> **WHAT YOU NEED TO DO**
Take the records below and extract, word for word, the lines from the one containing "Instruction: Select NCRE报名" through the final line, inclusive. Omit pictures.

======== SUPPLIED MATERIAL

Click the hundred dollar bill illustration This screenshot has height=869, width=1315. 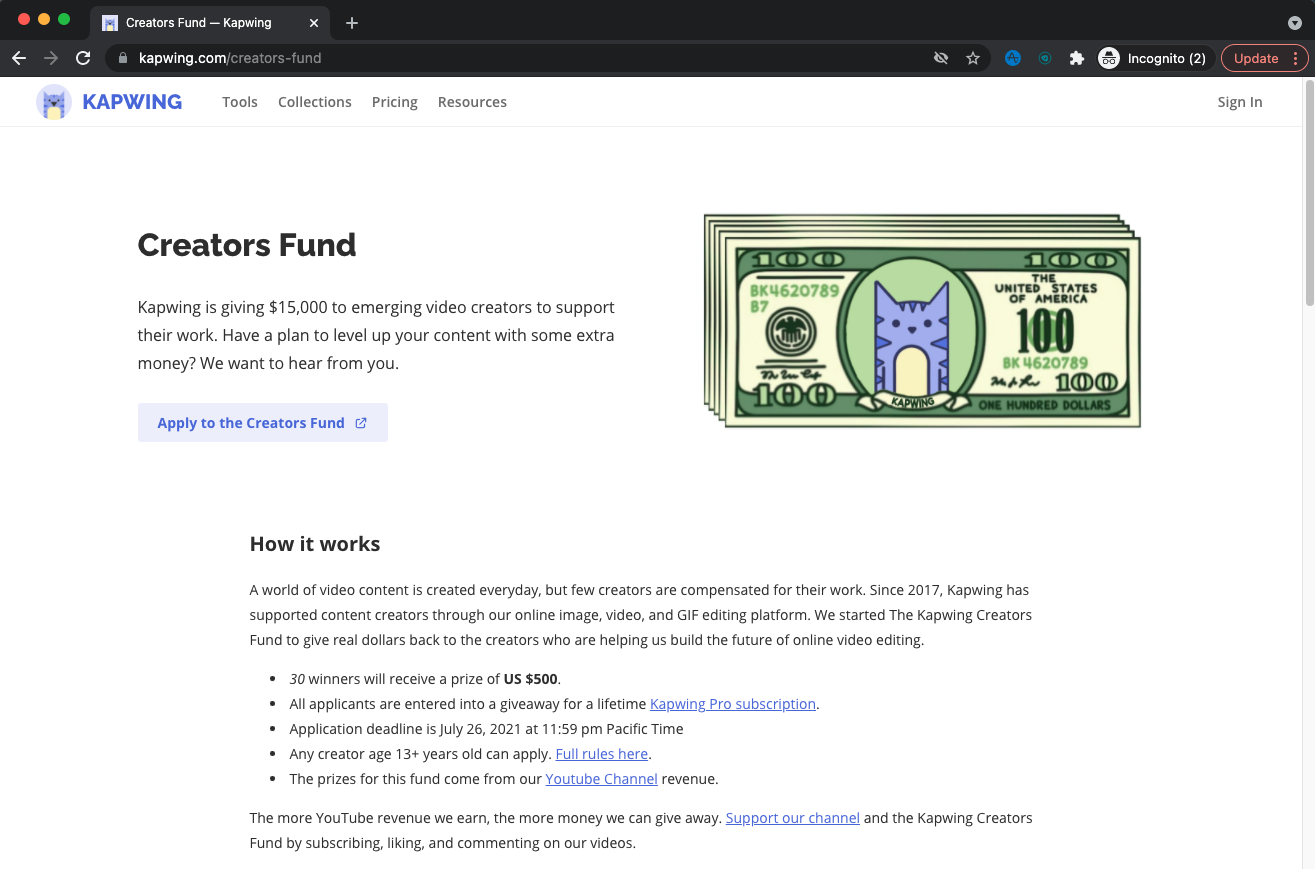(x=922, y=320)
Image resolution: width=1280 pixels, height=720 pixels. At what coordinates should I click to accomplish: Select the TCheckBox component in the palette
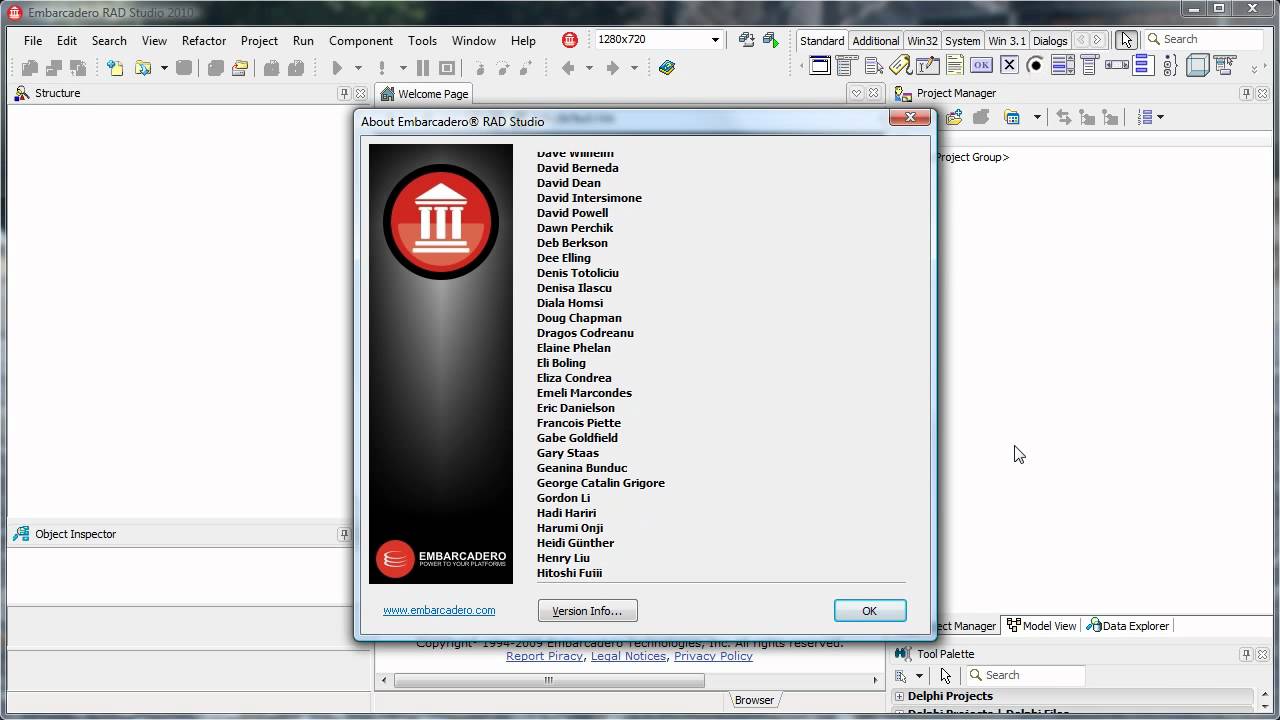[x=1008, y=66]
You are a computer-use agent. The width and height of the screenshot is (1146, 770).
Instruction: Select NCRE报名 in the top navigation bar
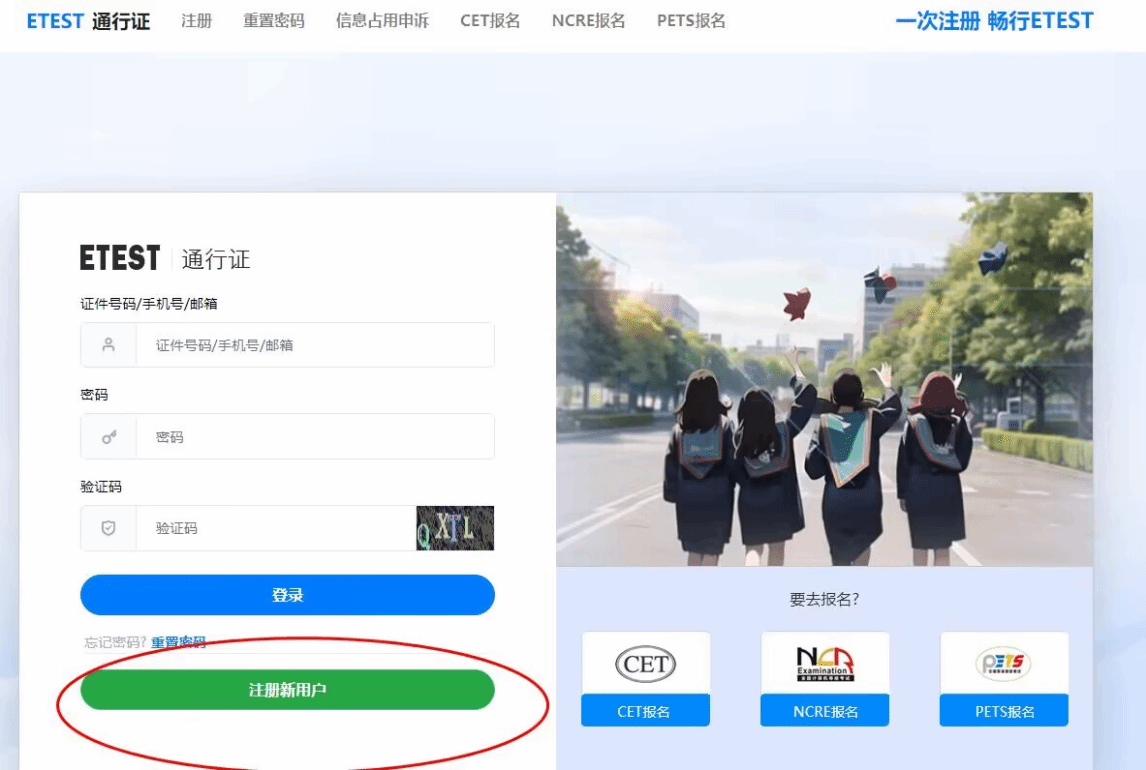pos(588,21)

================

> **TASK RESPONSE**
Instruction: Select NCRE报名 in the top navigation bar
pos(588,21)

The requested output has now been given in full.